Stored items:

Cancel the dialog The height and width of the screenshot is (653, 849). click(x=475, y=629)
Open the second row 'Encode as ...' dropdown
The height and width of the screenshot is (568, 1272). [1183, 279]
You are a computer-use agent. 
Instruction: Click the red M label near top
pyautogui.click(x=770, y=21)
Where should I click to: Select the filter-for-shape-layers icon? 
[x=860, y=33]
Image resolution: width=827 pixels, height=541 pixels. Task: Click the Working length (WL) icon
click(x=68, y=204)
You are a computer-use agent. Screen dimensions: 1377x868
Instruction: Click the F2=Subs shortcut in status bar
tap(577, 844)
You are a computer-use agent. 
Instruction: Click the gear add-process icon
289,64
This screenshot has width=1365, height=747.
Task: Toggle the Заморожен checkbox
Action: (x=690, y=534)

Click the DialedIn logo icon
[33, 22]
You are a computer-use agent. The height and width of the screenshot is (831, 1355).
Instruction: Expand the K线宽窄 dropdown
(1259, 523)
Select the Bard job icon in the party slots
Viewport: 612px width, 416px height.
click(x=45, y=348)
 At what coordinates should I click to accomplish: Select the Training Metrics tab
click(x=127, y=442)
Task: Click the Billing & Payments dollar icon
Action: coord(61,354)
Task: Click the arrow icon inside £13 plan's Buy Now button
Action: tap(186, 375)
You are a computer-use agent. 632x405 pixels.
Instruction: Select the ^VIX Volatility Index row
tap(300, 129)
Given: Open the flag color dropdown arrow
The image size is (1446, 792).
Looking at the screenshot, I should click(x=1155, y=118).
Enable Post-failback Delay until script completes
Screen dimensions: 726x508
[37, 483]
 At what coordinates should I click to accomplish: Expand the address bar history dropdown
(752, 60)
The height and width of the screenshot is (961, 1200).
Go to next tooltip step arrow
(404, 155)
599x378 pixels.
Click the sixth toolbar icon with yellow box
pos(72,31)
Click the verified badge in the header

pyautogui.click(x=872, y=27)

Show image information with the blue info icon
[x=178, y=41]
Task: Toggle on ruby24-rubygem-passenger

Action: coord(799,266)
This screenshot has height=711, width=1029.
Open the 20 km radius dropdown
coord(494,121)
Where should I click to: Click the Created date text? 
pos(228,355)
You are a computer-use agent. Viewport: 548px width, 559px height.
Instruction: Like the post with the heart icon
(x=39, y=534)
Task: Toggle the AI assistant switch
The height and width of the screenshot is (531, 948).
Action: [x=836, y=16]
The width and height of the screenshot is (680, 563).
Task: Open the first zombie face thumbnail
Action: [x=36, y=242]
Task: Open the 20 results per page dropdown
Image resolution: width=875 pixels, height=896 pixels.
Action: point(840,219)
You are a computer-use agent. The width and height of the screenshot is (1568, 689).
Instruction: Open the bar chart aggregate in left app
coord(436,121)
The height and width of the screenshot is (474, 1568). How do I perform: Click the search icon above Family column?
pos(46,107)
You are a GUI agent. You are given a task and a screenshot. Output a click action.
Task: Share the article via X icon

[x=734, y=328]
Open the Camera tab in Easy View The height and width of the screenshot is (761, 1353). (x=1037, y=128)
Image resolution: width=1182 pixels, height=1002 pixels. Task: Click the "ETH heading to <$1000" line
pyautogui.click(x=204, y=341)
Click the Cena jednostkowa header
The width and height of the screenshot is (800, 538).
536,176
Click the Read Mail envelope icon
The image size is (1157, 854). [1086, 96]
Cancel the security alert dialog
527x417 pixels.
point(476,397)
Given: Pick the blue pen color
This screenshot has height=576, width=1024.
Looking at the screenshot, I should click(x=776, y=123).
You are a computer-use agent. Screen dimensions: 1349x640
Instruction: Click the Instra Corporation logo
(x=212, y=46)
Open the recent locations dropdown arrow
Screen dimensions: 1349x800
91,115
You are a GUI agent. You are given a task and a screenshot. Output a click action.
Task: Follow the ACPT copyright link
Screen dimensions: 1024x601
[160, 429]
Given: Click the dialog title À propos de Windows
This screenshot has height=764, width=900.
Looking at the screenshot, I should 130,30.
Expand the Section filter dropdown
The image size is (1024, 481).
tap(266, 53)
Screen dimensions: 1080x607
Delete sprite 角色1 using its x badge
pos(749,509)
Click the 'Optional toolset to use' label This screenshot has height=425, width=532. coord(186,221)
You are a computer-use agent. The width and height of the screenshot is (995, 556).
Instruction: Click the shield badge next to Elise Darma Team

**Your assignment**
Starting at the line above that contains "Task: Share the article via X icon", write out each line exactly until the line that contains "You are a computer-use agent. Screen dimensions: 1349x640" has been written, and stop there.

**Answer below**
Task: Share the article via X icon

[x=734, y=328]
Open the Camera tab in Easy View The height and width of the screenshot is (761, 1353). (x=1037, y=128)
Image resolution: width=1182 pixels, height=1002 pixels. Task: Click the "ETH heading to <$1000" line
pyautogui.click(x=204, y=341)
Click the Cena jednostkowa header
The width and height of the screenshot is (800, 538).
536,176
Click the Read Mail envelope icon
The image size is (1157, 854). [1086, 96]
Cancel the security alert dialog
527x417 pixels.
point(476,397)
Given: Pick the blue pen color
This screenshot has height=576, width=1024.
Looking at the screenshot, I should click(x=776, y=123).
You are a computer-use agent. Screen dimensions: 1349x640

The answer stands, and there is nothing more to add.